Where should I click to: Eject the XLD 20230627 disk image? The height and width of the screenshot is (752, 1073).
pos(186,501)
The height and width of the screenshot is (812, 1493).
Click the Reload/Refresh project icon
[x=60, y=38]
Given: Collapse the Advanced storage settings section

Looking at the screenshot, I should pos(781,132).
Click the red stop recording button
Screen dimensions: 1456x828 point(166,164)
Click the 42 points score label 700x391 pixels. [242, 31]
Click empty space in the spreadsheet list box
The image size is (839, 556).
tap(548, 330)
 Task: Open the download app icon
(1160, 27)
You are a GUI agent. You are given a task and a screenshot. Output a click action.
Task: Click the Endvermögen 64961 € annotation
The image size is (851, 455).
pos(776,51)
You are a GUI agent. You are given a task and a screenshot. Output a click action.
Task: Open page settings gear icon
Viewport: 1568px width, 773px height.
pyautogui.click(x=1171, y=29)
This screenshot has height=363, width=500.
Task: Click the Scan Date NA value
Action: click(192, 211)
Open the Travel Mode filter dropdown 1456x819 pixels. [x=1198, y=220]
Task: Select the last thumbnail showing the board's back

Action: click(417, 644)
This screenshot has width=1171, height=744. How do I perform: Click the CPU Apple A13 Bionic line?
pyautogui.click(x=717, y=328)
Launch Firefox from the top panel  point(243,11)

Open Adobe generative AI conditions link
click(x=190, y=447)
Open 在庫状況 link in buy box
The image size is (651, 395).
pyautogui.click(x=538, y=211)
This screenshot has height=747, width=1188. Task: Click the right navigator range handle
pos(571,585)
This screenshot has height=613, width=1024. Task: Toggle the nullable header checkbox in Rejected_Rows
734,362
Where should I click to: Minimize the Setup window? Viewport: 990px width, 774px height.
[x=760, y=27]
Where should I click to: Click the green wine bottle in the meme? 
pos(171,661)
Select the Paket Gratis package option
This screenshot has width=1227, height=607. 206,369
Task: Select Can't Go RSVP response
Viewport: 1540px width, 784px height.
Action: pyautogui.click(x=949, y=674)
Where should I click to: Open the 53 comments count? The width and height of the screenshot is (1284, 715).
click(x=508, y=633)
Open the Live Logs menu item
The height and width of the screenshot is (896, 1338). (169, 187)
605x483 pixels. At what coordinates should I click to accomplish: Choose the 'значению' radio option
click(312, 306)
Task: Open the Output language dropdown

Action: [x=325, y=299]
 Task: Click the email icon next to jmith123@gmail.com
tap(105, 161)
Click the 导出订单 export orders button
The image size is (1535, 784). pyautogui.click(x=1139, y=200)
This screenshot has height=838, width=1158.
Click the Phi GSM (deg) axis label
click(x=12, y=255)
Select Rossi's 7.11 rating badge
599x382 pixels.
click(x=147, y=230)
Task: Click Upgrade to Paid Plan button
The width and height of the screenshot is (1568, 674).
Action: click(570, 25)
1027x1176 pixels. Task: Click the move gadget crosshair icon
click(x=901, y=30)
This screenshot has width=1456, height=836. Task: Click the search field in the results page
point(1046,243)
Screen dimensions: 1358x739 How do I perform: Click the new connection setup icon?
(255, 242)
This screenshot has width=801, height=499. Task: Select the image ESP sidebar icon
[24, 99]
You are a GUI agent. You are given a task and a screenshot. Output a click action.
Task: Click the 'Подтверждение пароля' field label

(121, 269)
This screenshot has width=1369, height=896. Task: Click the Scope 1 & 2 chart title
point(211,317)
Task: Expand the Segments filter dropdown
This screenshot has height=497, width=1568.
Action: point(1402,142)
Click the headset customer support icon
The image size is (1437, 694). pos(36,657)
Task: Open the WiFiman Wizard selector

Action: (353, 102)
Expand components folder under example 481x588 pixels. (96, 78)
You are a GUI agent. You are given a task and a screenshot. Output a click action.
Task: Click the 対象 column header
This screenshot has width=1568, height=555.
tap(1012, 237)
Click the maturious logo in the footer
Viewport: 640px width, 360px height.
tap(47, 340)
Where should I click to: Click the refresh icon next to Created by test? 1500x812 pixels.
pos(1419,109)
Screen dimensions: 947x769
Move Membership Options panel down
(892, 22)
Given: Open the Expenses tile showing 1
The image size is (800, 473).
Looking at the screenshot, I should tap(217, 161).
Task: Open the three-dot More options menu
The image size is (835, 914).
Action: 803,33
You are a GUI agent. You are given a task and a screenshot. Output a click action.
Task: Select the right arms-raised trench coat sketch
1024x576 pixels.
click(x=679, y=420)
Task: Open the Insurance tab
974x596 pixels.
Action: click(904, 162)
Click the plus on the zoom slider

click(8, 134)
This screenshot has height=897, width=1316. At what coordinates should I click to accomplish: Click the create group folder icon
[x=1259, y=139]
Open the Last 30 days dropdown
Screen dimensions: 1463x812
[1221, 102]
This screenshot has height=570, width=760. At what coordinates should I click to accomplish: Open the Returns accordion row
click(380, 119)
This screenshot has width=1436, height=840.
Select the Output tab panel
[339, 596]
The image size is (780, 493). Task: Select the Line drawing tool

(SHORT TASK):
How many lines in the items above contain the string "menu"? Reply with the number alone.

(WRITTEN SOLUTION):
2